Re: Subject: Re: 32'nd bit & UTF-8

From: Hans Aberg (haberg@math.su.se)
Date: Wed Jan 19 2005 - 18:48:53 CST

  • Next message: Hans Aberg: "Re: 32'nd bit & UTF-8"

    On 2005/01/19 22:33, Oliver Christ at oli@trados.com wrote:

    > I don't see a big difference between the UTF16 BOMs and the UTF8 one.
    > All signal that the file's encoding is Unicode, and specify which
    > "variant" is actually used.

    The problem is that UNIX computers do not use file contents for indicating
    file encoding.

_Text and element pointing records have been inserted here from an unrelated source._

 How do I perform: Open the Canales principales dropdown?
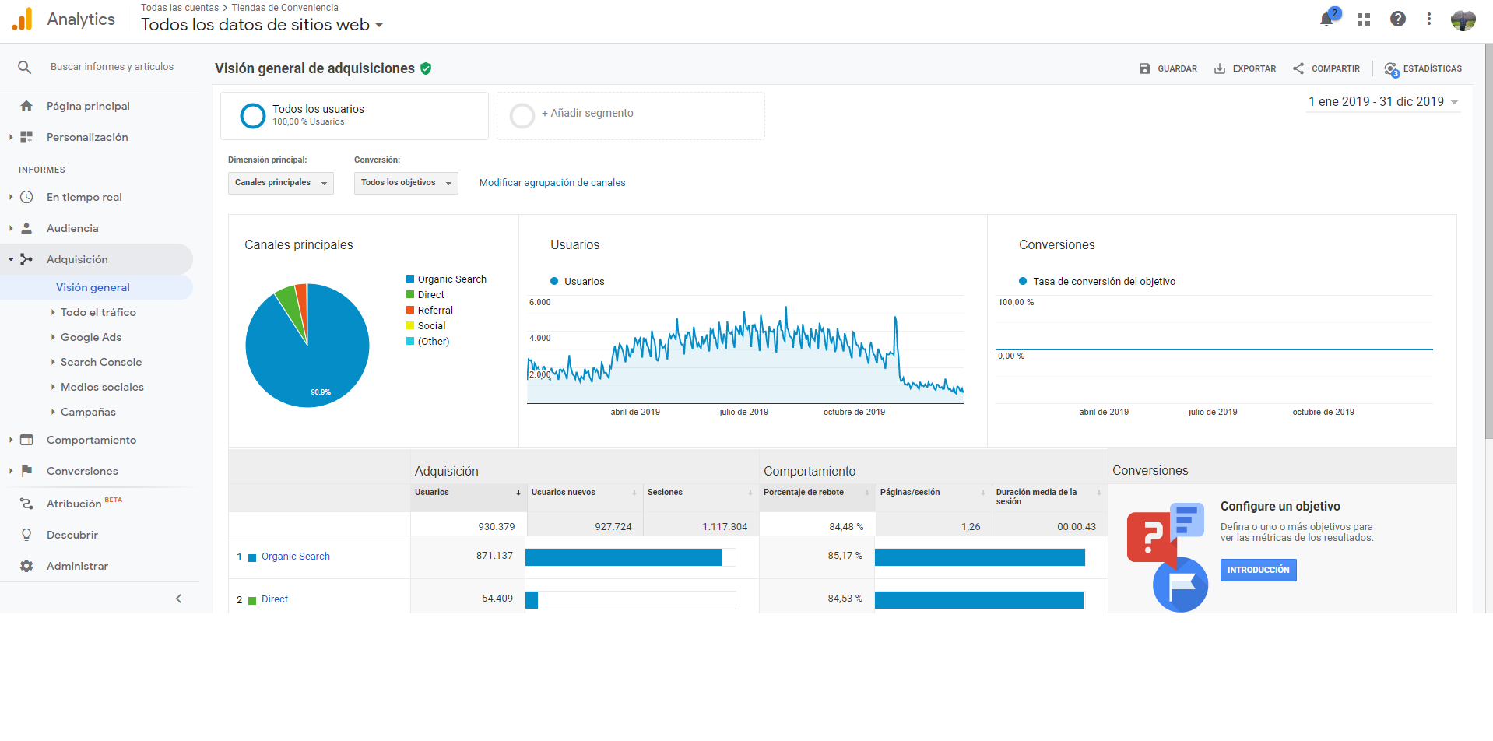[x=281, y=183]
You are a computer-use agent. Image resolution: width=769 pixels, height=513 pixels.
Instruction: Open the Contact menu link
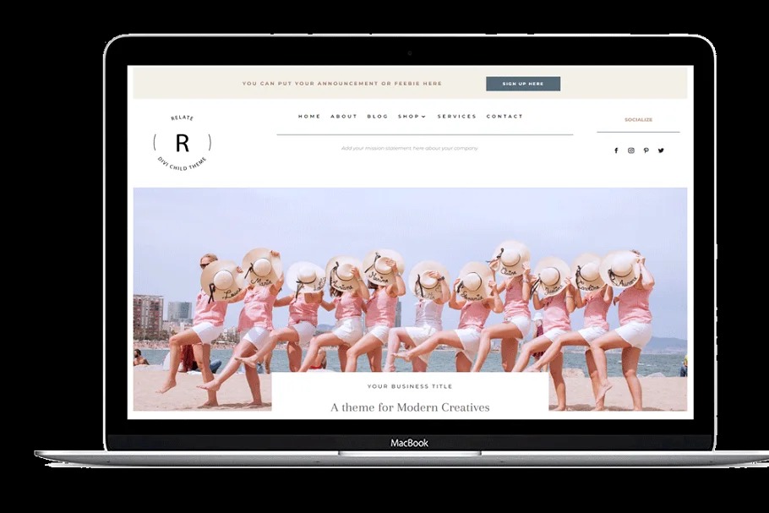pyautogui.click(x=504, y=117)
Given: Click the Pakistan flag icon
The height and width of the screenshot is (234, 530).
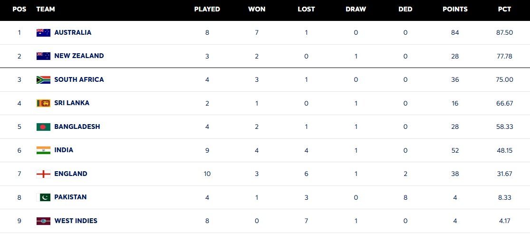Looking at the screenshot, I should point(43,197).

It screws up scripts and other essential OS data. see
    <http://www.cl.cam.ac.uk/~mgk25/unicode.html>.

    > It should also be relatively simple to pipe any input through e.g. GNU's
    > recode for encoding normalization to UTF16 or whatever so that only one
    > module (the recoder) needs to be aware of BOMs (and/or "sniffing"
    > heuristics). The stream models in Java and .Net implement exactly that.

    The problem is deeper than that, as it affect system software. Your are
    effectively asking for UNIX platforms to be adapted to handle MS OS
    problems. That is not fair.

    > Hans Aberg added:
    >
    >> It is clear that the use of a BOM in UTF-8 should properly be
    >> viewed as a file format, and not a character encoding format.
    >
    > That's not clear to me. I find UTF8 BOMs at the beginning of e.g. an
    > .html or .csv file pretty useful, equally useful to { 0xFE 0xFF } or {
    > 0xFF 0xFE } at the beginning of a file. I don't think it helps when
    > 'file' would report such files as "UTF8 encoded text written by Notepad
    > or .Net". But maybe I misunderstood your comment.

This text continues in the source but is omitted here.